What can we say about the nature of $\frac{\partial F}{\partial x}$?
The product rule tells us:
$$ \frac{\partial F}{\partial x} = \frac{\partial A}{\partial x} + \frac{\partial B}{\partial x}F(x) + B(x)\frac{\partial F}{\partial x} $$
And in turn (exactly analogous to the scalar case of $\frac{\partial}{\partial x}(g(x))$ for $g(x) = \frac{a(x)}{1 - b(x)}$):
$$ \frac{\partial F}{\partial x} = (I - B(x))^{-1} \left( \frac{\partial A}{\partial x} + \frac{\partial B}{\partial x} F(x) \right) $$
I know the following ($\forall x$):
$$ \frac{\partial \alpha_i}{\partial x} \leq 0 \, \forall i \qquad 0 \leq \beta_{i, j}(x) < 1 \, \forall i,j \qquad \frac{\partial \beta_{i,j}}{\partial x} \leq 0 \, \forall i,j $$
And the fact that $\alpha_i(x) \geq 0$ and $\beta_{i,j}(x) < 1$ should imply that $F(x) \geq 0$ as well (this is easy to establish by contradicting whether $\exists ! \, i^{*}$ such that for some $x^{*}$, but the possibility that there are several negative components at that $x^{*}$ makes a full proof more bearish).

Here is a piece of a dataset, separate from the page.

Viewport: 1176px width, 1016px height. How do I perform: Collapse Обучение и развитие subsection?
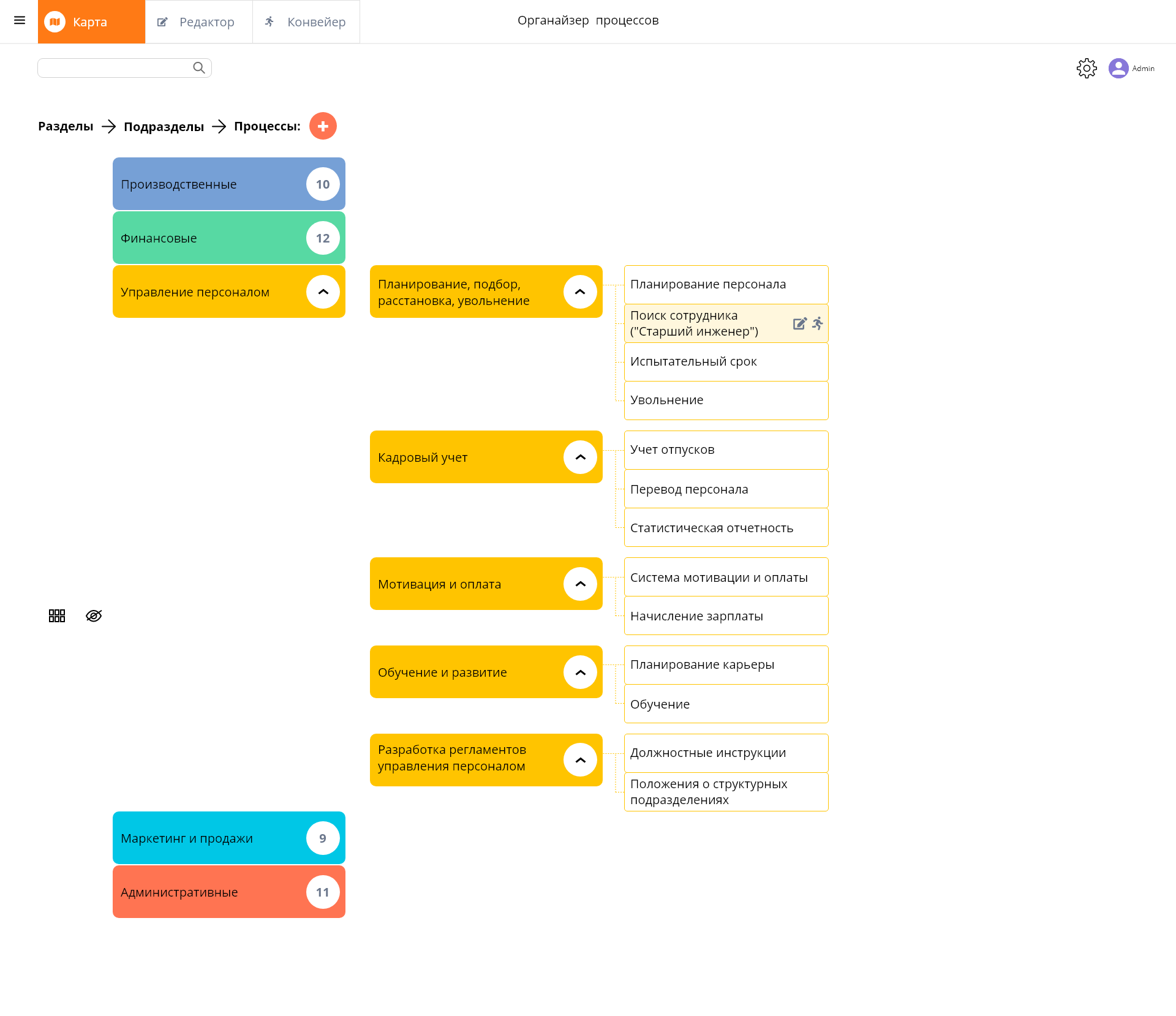pos(580,672)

Can we assert that $\frac{\partial F}{\partial x} \leq 0$ for all components?
I'm also particularly interested in the limiting case when $x = 0$.
I know that:
$$ \nexists \left( I - B(0) \right)^{-1} \qquad \frac{\partial \alpha_i}{\partial x}(0) = \frac{\partial \beta_{i,j}}{\partial x} = 0 $$
So I suppose that means there's some sort of higher-dimensional L'Hopital's rule to apply (I've not encountered this; no help here)? Can I say this limit is equal to the limit of the "numerator's" (right-side matrix) derivative divided by "denominator's" (left-side matrix) derivative?